La vie, c’est le corps : « les corps décharnés, les corps obèses, les corps pustuleux, les corps suintant l’eczéma ou constellés de plaques de psoriasis, les corps en sueur, les corps gonflés, les corps potelés, les corps désirables, les corps déformés, les corps couverts de crasse et sentant le feu de bois, les corps blancs sous un visage tanné par le soleil, les corps nauséabonds, les cors mutilés, les corps balafrés de bas en haut par les chirurgiens, les corps grêlés, les corps tordus par la douleur, les corps fuyant sous la main, les corps atones, les corps gluants, les corps tendus, les corps frémissants sur le drap glacé, les corps lourds, les corps brûlés, les corps gémissants… ». « Le corps souffre parce que le corps vit. La souffrance n’est ni rédemptrice, ni punitive. Elle est consubstantielle à la vie. Le corps n’est pas fragile, il est hypersensible, irréparable, biodégradable. Le corps est une foutue machine à sensations et la plupart de ces sensations sont désagréables, parce que chaque seconde qui passe aggrave sa détérioration ».

Le corps de l’autre est un enjeu de pouvoir où fait rage la guerre des sexes : « vous savez ce que c’est que les hommes, vous savez ce que c’est que les femmes ». La maladie de l’autre est vécue comme une attaque personnelle : « il m’a fait un infarctus ».

« Oh, elles te croient, les mères, quand tu leur dis qu’ils ne se laisseront pas mourir de faim, mais elles n’arrivent pas à comprendre que leurs mômes ne bouffent pas ce qu’elles se tuent à leur faire avec tant d’amour et de soin. Elles ne comprennent pas qu’ils veulent, et qu’ils peuvent, bouffer et vivre leur vie sans elles.

Oh, elles te croient, les filles, quand tu dis qu’un ancien ça ne peut pas manger comme un ouvrier de quarante ans, que ça ne voit pas aussi bien qu’avant, qu’il se déplace moins vite, que ça fait tout à l’économie, que c’est fatigué… (Mais jusqu’à son attaque, il y a six mois, il allait si bien !), qu’il faut respecter leur rythme, les soutenir, les accompagner mais ne pas en attendre plus qu’ils ne pourront donner à l’avenir. Mais elles ne veulent pas comprendre qu’ils sont assez grands pour mourir sans elles. »

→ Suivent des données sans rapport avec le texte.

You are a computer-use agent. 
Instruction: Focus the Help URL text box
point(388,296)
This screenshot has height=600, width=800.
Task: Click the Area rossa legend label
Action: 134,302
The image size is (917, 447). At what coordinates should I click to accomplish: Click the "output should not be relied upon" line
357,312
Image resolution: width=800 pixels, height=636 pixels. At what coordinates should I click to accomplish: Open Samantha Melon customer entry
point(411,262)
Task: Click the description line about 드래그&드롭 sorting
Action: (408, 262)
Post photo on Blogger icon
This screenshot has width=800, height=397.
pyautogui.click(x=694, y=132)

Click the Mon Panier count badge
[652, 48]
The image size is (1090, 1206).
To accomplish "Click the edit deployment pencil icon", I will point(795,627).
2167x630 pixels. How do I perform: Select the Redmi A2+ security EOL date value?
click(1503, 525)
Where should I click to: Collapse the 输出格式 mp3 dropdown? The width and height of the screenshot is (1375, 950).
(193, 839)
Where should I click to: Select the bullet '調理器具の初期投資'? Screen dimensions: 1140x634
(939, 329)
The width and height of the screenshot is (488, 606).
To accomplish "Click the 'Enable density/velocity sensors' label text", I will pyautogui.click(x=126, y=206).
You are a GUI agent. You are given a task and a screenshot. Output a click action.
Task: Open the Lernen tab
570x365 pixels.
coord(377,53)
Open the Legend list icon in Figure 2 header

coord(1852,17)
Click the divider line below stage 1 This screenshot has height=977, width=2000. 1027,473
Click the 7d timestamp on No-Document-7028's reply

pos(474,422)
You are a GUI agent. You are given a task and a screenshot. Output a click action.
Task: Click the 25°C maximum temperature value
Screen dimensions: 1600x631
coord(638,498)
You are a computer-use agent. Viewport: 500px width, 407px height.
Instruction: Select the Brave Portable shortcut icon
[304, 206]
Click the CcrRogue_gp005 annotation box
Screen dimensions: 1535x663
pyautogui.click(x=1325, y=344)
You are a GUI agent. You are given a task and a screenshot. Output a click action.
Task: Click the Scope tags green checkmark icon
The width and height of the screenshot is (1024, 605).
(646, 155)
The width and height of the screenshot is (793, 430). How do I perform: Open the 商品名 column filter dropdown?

« Pourquoi écoutez-vous votre montre quand vous êtes soucieux ou tendu ? » demande Pauline à Bruno. « Si j’étais triste ou si je m’étais fait mal en tombant, mon père me prenait dans ses bras. J’écoutais le tic-tac de sa montre pendant qu’il me consolait. C’est une montre automatique, elle se remonte quand on la porte. Quand il est tombé malade, il ne la mettait plus, je la prenais sur sa table de chevet le soir, je la portais la nuit… Je ne l’ai jamais laissée s’arrêter, mais il est mort quand même. »

La vie et la tendresse, au risque de la mort.